Collected data entries:
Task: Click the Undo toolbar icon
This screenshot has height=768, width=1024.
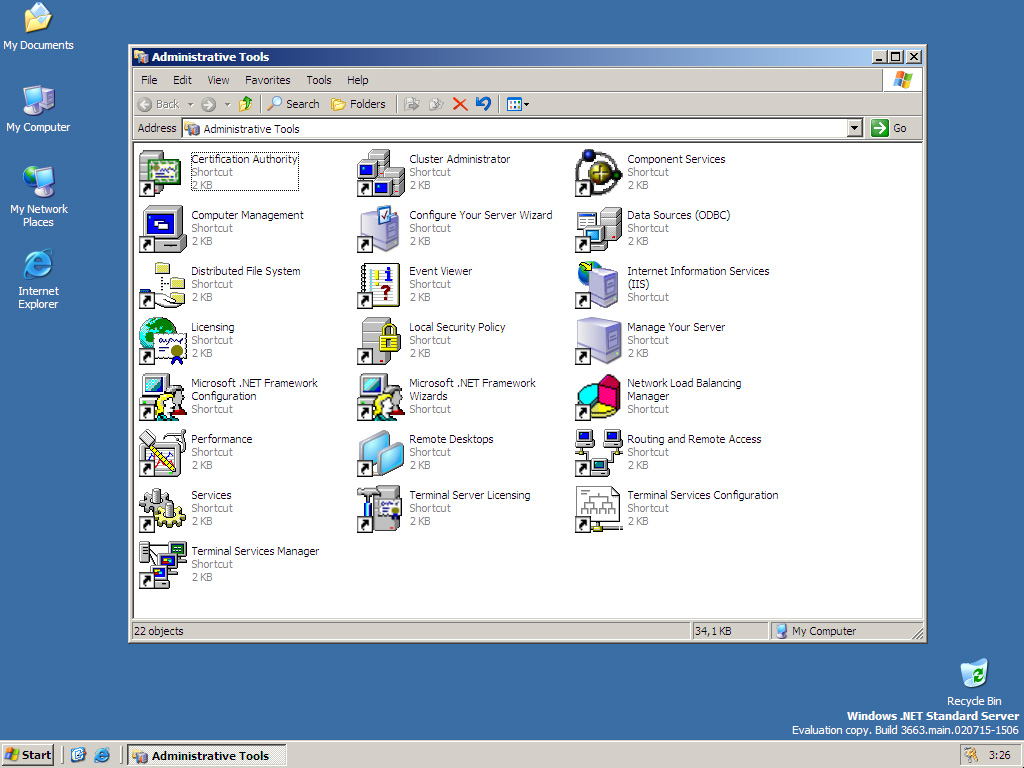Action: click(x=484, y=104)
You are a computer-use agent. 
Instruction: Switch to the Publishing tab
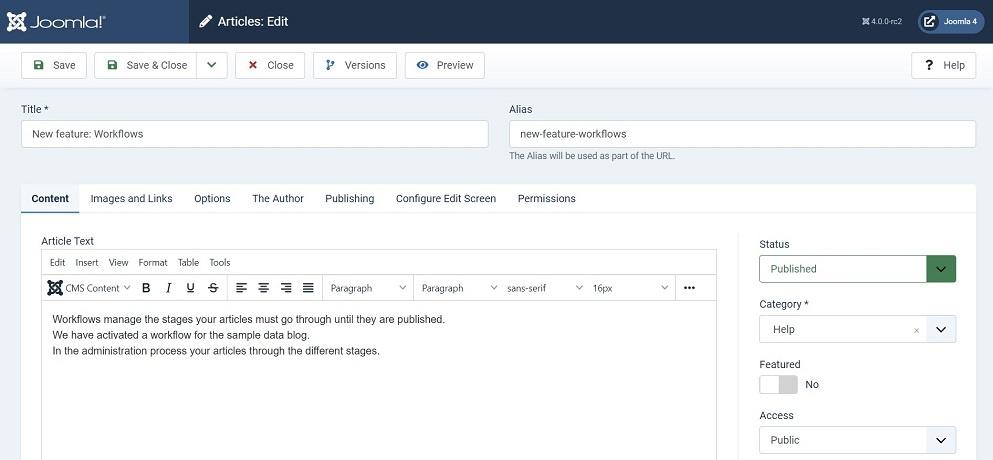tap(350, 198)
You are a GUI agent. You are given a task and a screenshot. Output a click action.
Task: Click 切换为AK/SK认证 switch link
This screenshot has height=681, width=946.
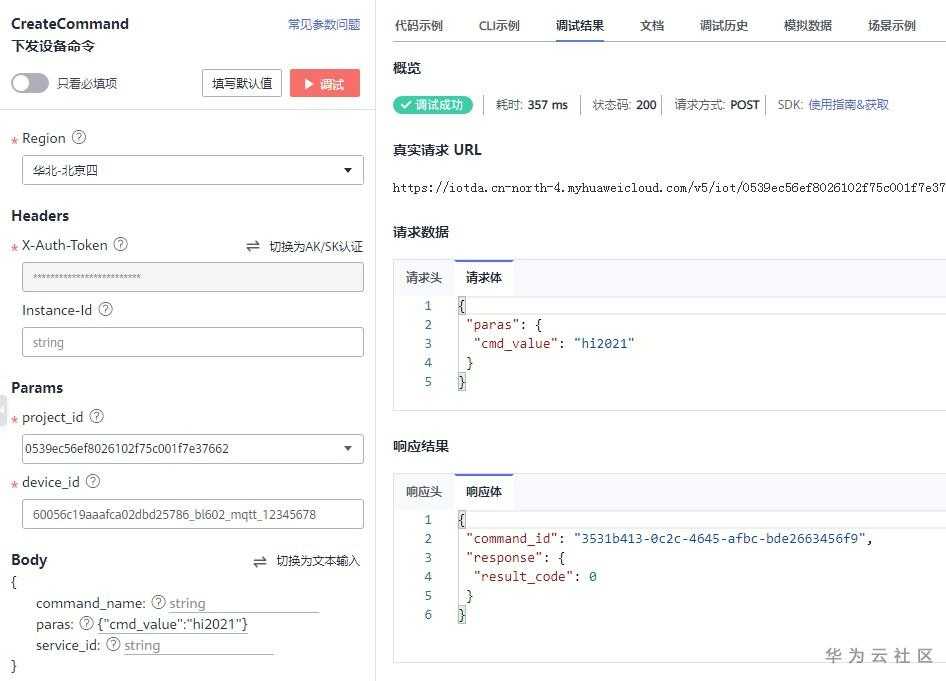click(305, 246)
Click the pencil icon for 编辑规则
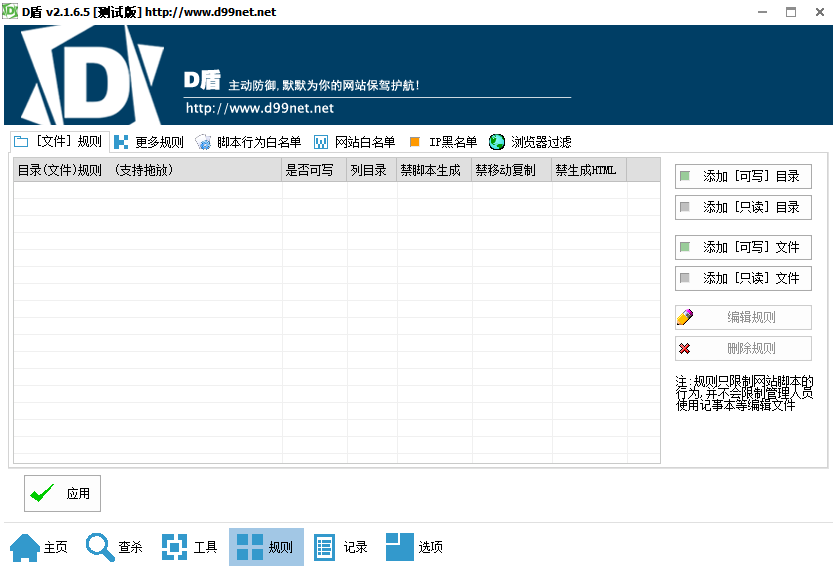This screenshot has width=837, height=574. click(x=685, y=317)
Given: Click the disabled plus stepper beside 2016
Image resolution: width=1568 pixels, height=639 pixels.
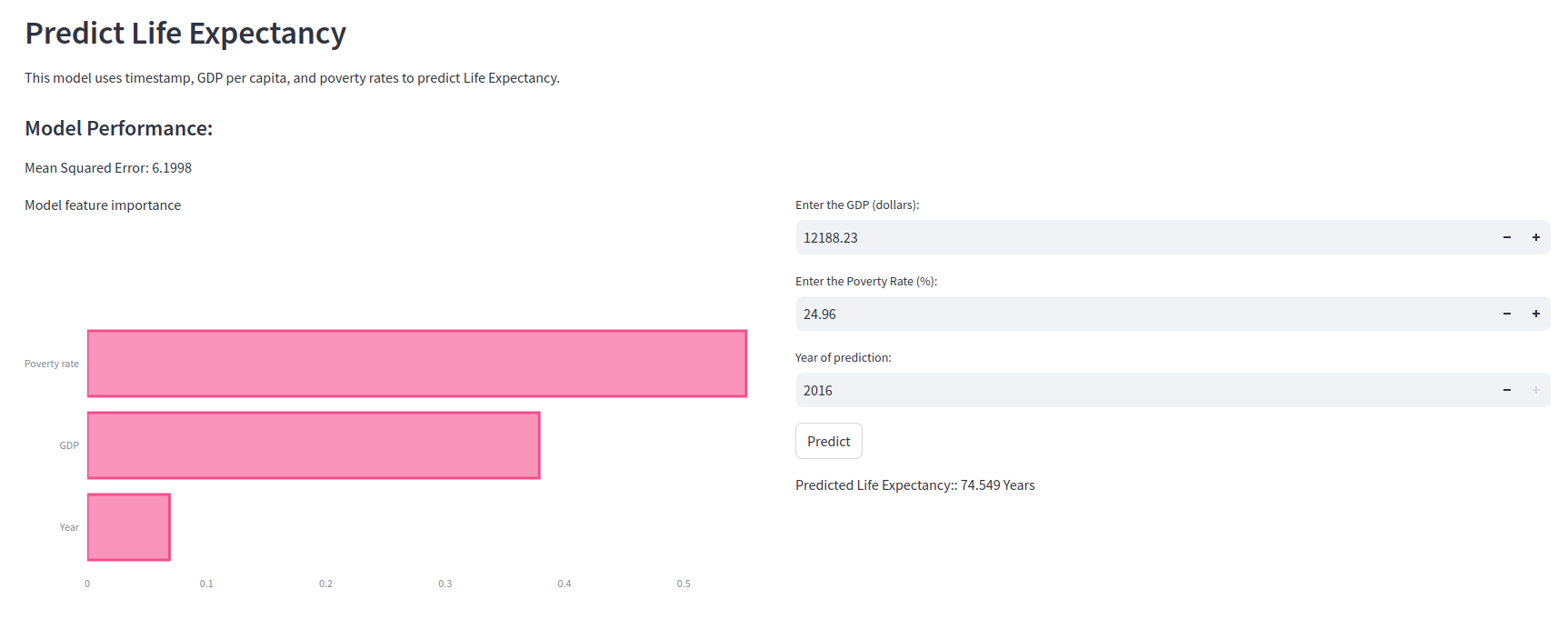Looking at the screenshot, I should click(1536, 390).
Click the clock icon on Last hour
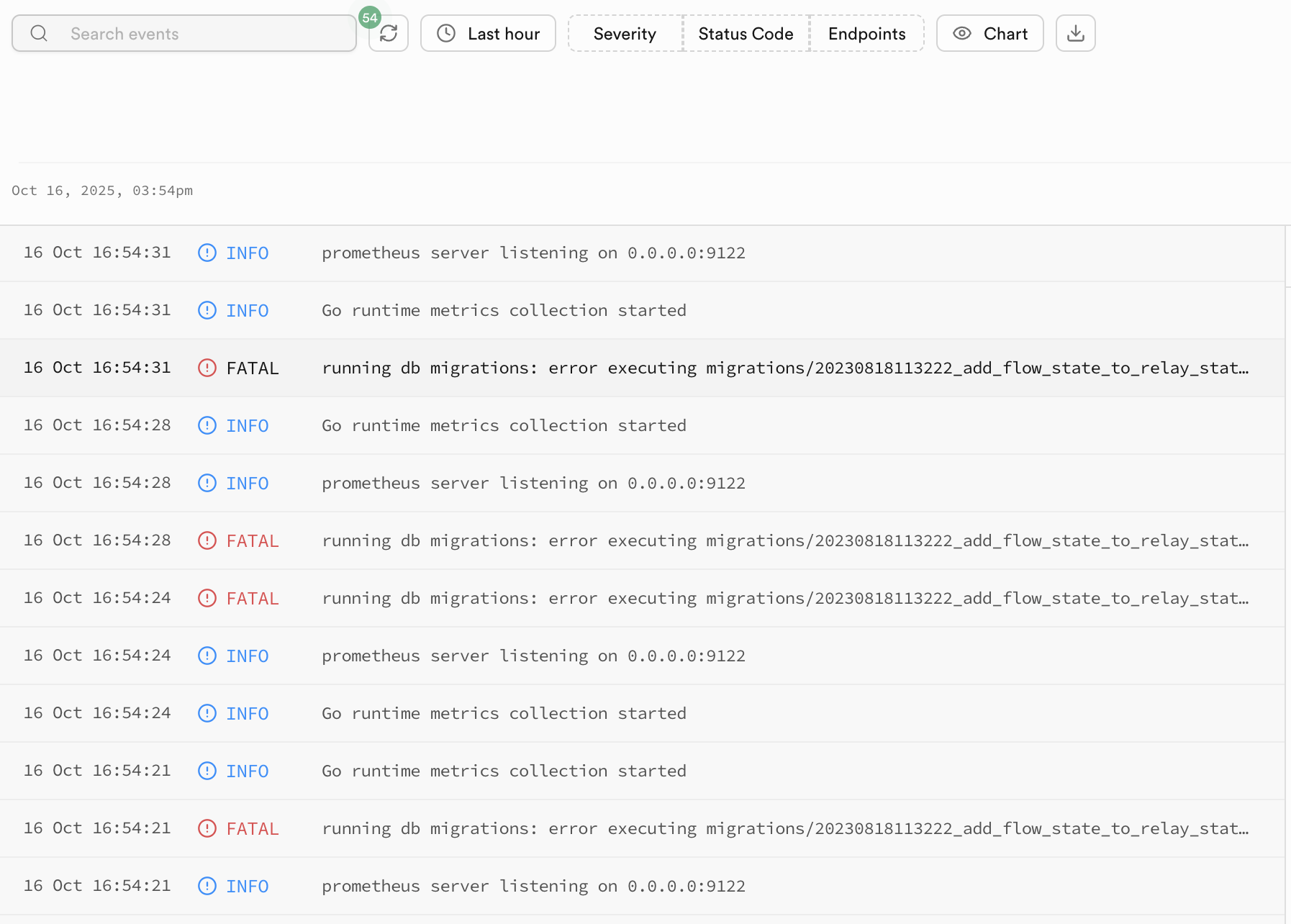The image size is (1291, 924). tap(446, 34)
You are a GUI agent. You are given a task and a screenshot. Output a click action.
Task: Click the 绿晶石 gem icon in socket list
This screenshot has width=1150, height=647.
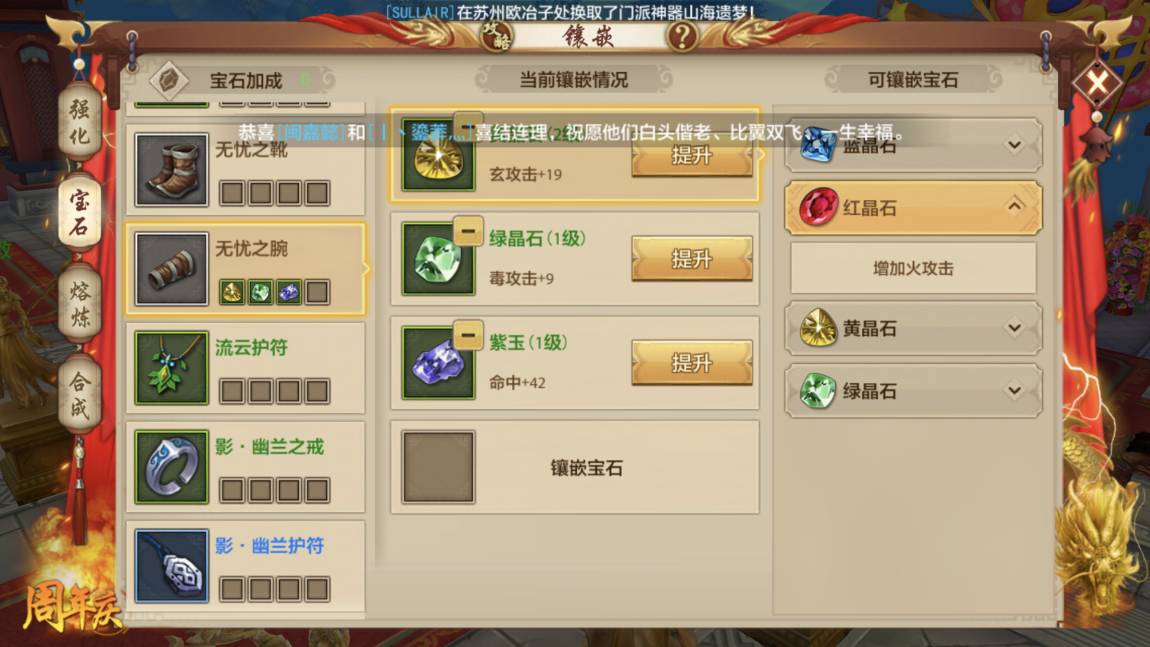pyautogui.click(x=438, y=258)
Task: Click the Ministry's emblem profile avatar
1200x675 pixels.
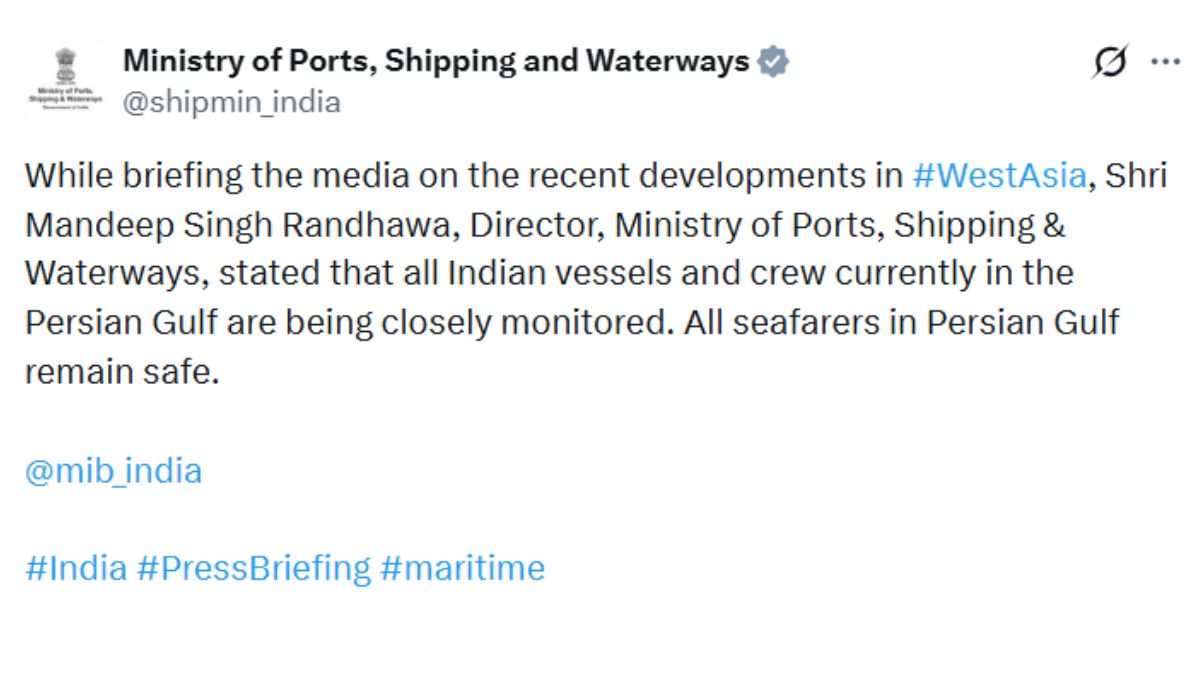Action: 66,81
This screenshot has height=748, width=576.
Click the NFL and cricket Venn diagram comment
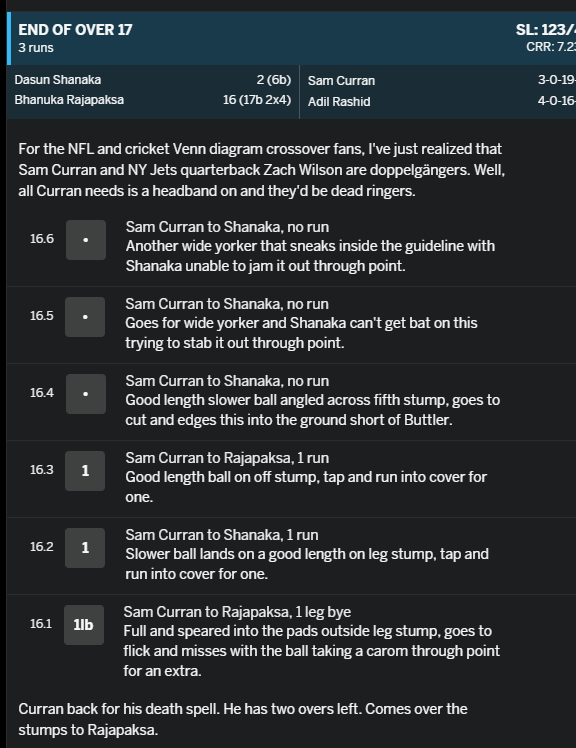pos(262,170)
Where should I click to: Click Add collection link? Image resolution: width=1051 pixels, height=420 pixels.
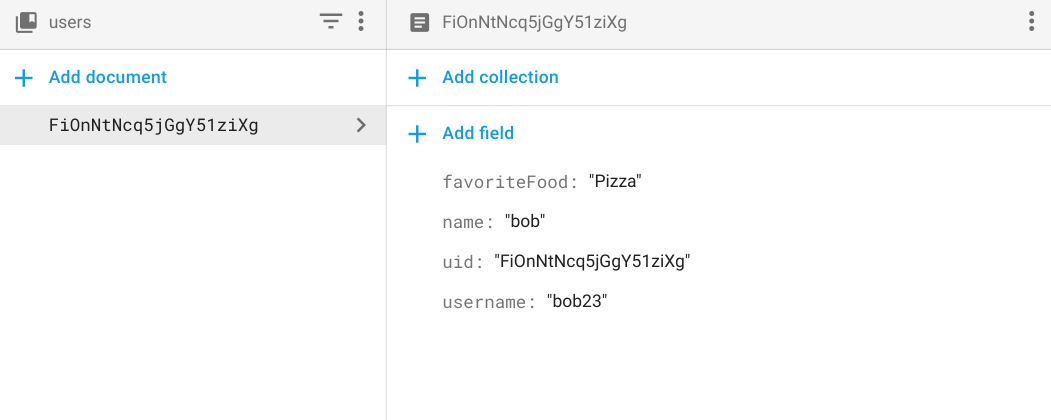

(SET EXERCISE) Can you give these rows again with "Image resolution" replaced by "Image size" everywhere, everything else unchanged and the pictures left out?

(COMPLETE ANSWER)
Task: Click the Undo toolbar icon
This screenshot has height=768, width=1024.
Action: click(x=484, y=104)
You are a computer-use agent. 
Instruction: Switch to the Publishing tab
tap(350, 198)
You are a GUI agent. You are given a task and a screenshot. Output a click action.
Task: Click 切换为AK/SK认证 switch link
This screenshot has height=681, width=946.
click(305, 246)
Click the pencil icon for 编辑规则
This screenshot has width=837, height=574. click(x=685, y=317)
Given: Click the disabled plus stepper beside 2016
Image size: width=1568 pixels, height=639 pixels.
Looking at the screenshot, I should click(1536, 390).
Click the clock icon on Last hour
The image size is (1291, 924). tap(446, 34)
You are a GUI agent. You are given a task and a screenshot. Output a click action.
Task: Click the 绿晶石 gem icon in socket list
This screenshot has width=1150, height=647.
pyautogui.click(x=438, y=258)
Task: Click the Ministry's emblem profile avatar
1200x675 pixels.
Action: 66,81
This screenshot has height=748, width=576.
Click the NFL and cricket Venn diagram comment
pos(262,170)
Where should I click to: Click Add collection link? Image size: width=1051 pixels, height=420 pixels.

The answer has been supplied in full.